There will be votes in the House at 5.34 when this part of our
evidence session will conclude. I just say to all concerned, if
we can be as focused as we can that would be very much appreciated.
Turning to the evidence that we have had, and particularly the
contributions from the Fuel Poverty Advisory Group, paragraph
1.1 of your evidence,[1]
Derek Lickorish, presents a somewhat depressing picture of progress
towards dealing with the subject of fuel poverty and the Government
in recent days has made some announcements which continue to address
the issue. Can I ask you at the outset, given a clean piece of
paper and starting where we are, and given that the 2010 target
looks unlikely to be met but people continue to offer hope and
optimism that the 2016 target will be reached, what do you think
ought to be done at this stage to give more priority to this subject?

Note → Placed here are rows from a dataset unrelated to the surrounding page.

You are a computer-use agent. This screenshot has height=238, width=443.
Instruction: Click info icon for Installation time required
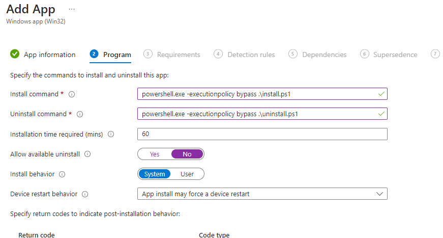(x=111, y=135)
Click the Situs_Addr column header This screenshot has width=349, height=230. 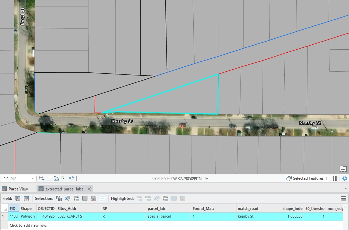point(67,209)
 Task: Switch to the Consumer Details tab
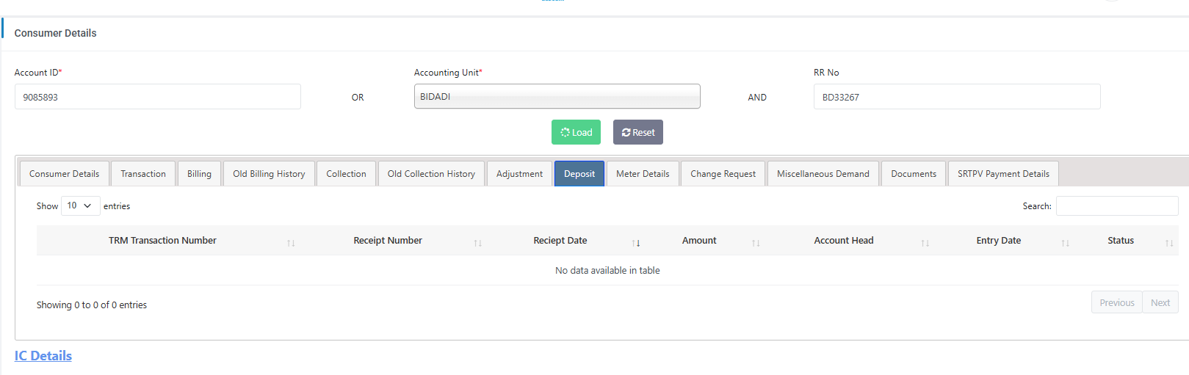[x=65, y=174]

Mr Lickorish: I have five points
to make. The first one is that we need to set out a roadmap and
quantify the task. At the moment with the volatility in the energy
market it is very difficult to see exactly what the size of the
problem is. You will know that in England we see around four million
homes in fuel poverty and in the UK somewhere between five and
5.4 million. Because of the seismic shift in the price of energy,
around 125% since 2004, or 90% in real terms, we now need to see
a very robust and mandated social tariff to help the poorest of
society. Again, looking at this clean sheet of paper we now see
that Post Office Counters Limited have a contract to pass benefit
out to the recipient, around £20 billion per annum. We see
that there is a great opportunity to leverage that touch with
the consumer to help identify and target those in fuel poverty
and also to perhaps create a bank account which would open up
a whole range of new energy products to that group of customers
who could then take advantage of direct debit discounts. I would
also like to see some changes in CERT where we see the problem
with expensive to treat properties as opposed to hard to treat.

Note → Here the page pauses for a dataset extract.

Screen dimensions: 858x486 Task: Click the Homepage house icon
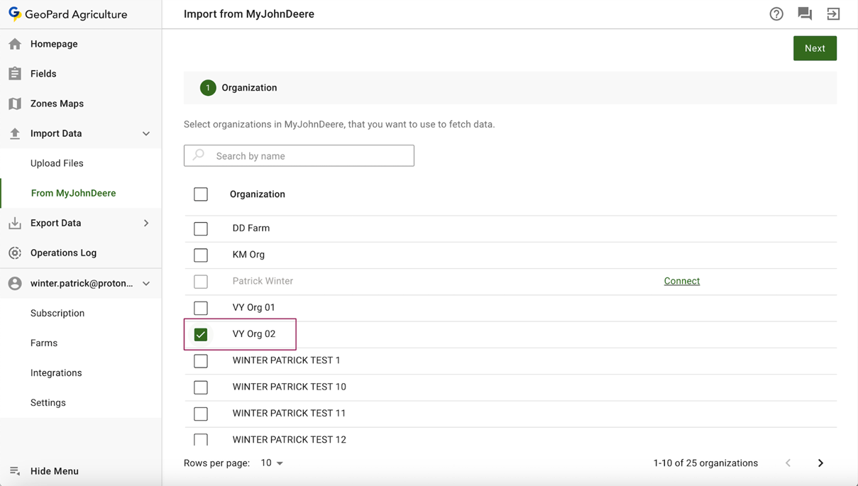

Tower blocks are not addressed through CERT because the whole
mechanism is to incentivise suppliers to get the biggest bang
for their buck as far as reducing carbon is concerned. I would
also have a huge look at Winter Fuel Payments, which I know is
one of the questions that you have raised, £2.7 billion being
paid out each year. It is a universal benefit, not means-tested,
and within that we have the higher rate taxpayers costing us something
like £200 million a year and I think there is a question
over that. Those are the five things as a start into this conversation
that I would like to see addressed.
Q2 Chairman: In five points, can
you tell us why we are still having a discussion about fuel poverty
because we seem to have been at it for a long time but the policies,
sadly, have not delivered?
Mr Lickorish: Well, the policies
delivered back in 2004 when the figure fell to around 1.2 million
homes in fuel poverty and 75% of that reduction was brought about
by the improvement to people's incomes and a tremendous amount
was done to improve customers' incomes. Around 20% of the reduction
was due to energy efficiency measures, but sincethen we have seen
a steady increase in the price of energy and, as I mentioned a
few moments ago, a 90% increase in the cost of energy in real
terms and that hides customers off the gas grid who use LPG or
kerosene where they are paying substantially more for their energy.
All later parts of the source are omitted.